Passage cité:
══════════════════════════════

Mais la destruction de l’héritage de la Résistance et de De Gaulle ne pouvait s’arrêter là. Elle ne pouvait qu’aller de pair avec la destruction, dans l’ordre extérieur, de l’idée d’une France indépendante à la parole et aux mains libres, qui porte un message qui lui est propre et ne s’engage que dans les guerres qui sont les siennes.

À leur manière, Pompidou, Mitterrand, Villepin… et même Giscard – le vrai prédécesseur de Sarkozy en tant de matières, notamment en matière d’abaissement national – ont porté ce message-là.

Mais Sarkozy, lui, ne supporte pas cette idée d’indépendance. Pour lui, il y a un camp occidental et le reste du monde. Les Bons et les méchants (comme il y a les gens normaux et les dangereux qu’il faut enfermer). Le rôle de la France n’est pas d’être fidèle à ses valeurs et à ses héritages, de tenir son rang, de défendre la vision d’un monde multipolaire, de se déterminer en fonction de ses intérêts, d’offrir un modèle alternatif à ceux qui pensent que la défense des valeurs qui fondent notre vision du droit et de la société internationaux ne signifie pas un alignement inconditionnel sur les intérêts américains.

Pour Sarkozy, être allié c’est être aligné. C’est faire où les Américains vous disent de faire. Pour Sarkozy, il fallait aller en Irak, il faut envoyer plus de soldats français en Afghanistan. Pourquoi ? Personne ne le sait. La politique de la canonnière, partout, toujours, conduit à des échecs. Les protectorats militaires finissent toujours dans le sang. Renverser les talibans étaient légitime, il fallait – avant – penser ce qu’on ferait après, mettre – ensuite – le paquet pour développer, équiper, donner des revenus, acheter la paix et un nouvel équilibre social, dégager un vrai consensus politique, pas soutenir coûte que coûte un homme sans doute élégant (au fait, une question me taraude : a-t-il le même fournisseur de châles que Mme Alliot-Marie ?), mais coupé des réalités et sans doute aussi corrompu que privé de tout moyen d’action.

══════════════════════════════

Données stockées:

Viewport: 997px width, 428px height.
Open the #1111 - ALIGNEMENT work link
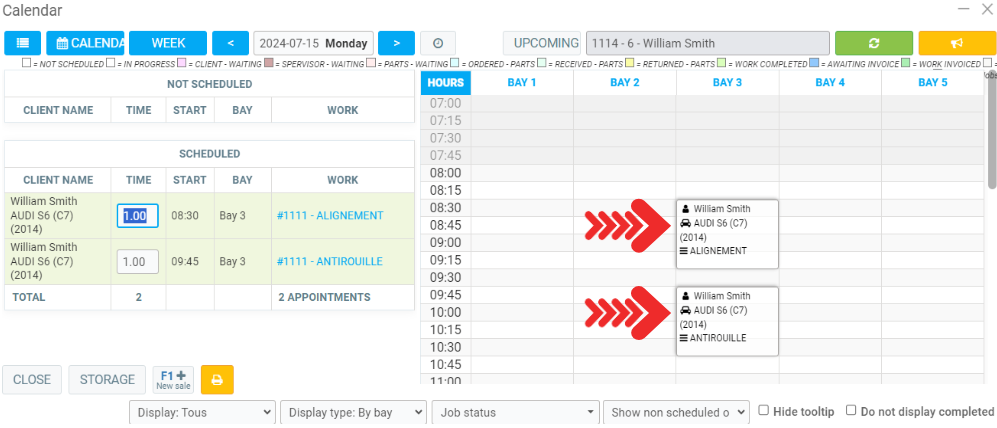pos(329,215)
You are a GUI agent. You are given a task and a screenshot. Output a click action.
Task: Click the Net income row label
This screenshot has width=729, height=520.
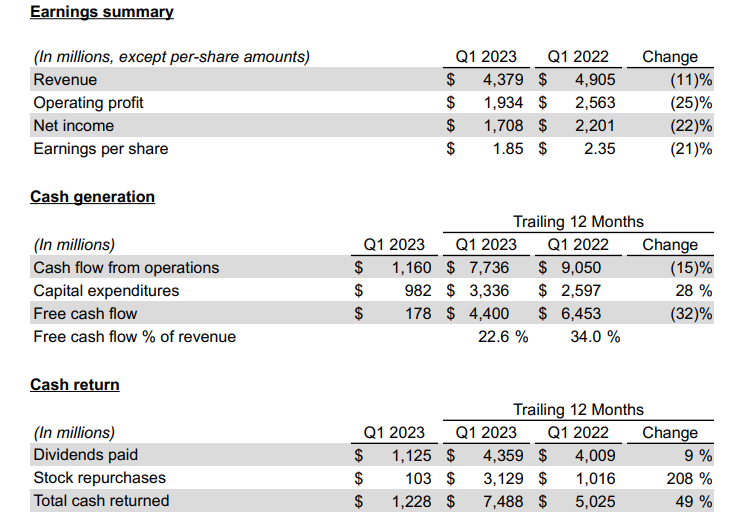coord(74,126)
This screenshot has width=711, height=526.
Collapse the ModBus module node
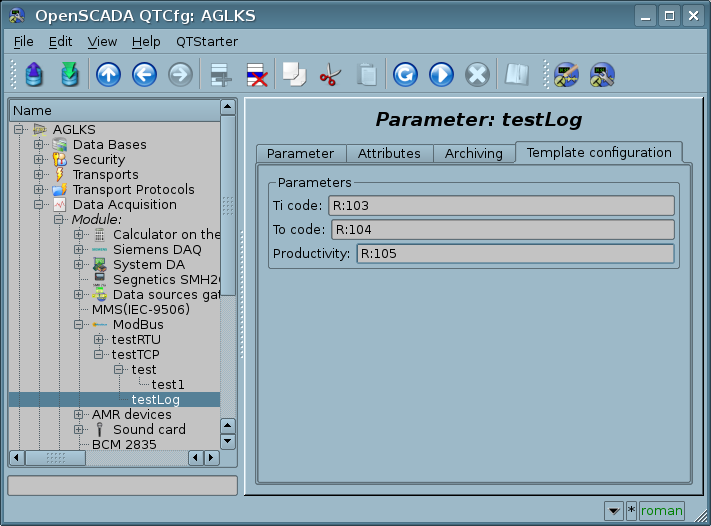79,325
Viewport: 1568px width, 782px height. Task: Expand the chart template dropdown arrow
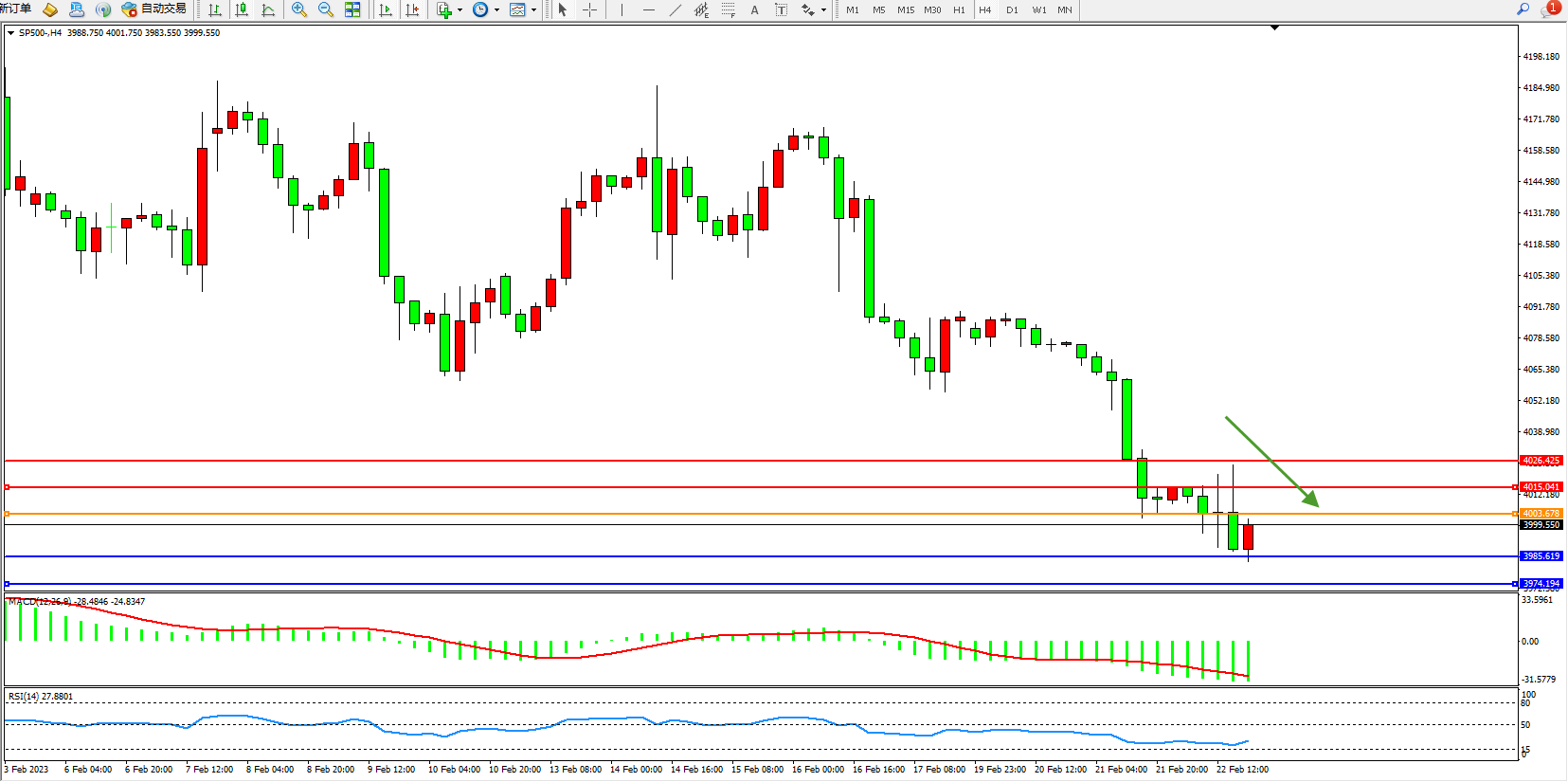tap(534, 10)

══════════════════════════════

Objectif: Pour chaque affirmation, répondez par oui ou non selon qu’elle concorde ou non avec le passage cité, et justifiez par les mots décisifs du passage, cités tels quels. (a) Giscard y est présenté comme le vrai prédécesseur de Sarkozy en matière d’abaissement national. (b) Selon le passage, pour Sarkozy, être allié revient à être aligné. (c) Le passage affirme que les protectorats militaires finissent dans la paix. Les lignes ne jouent aucun rôle dans ce travail.

Résultat final:
(a) Oui : « le vrai prédécesseur de Sarkozy en tant de matières, notamment en matière d’abaissement national ».
(b) Oui : « Pour Sarkozy, être allié c’est être aligné. »
(c) Non : « Les protectorats militaires finissent toujours dans le sang. »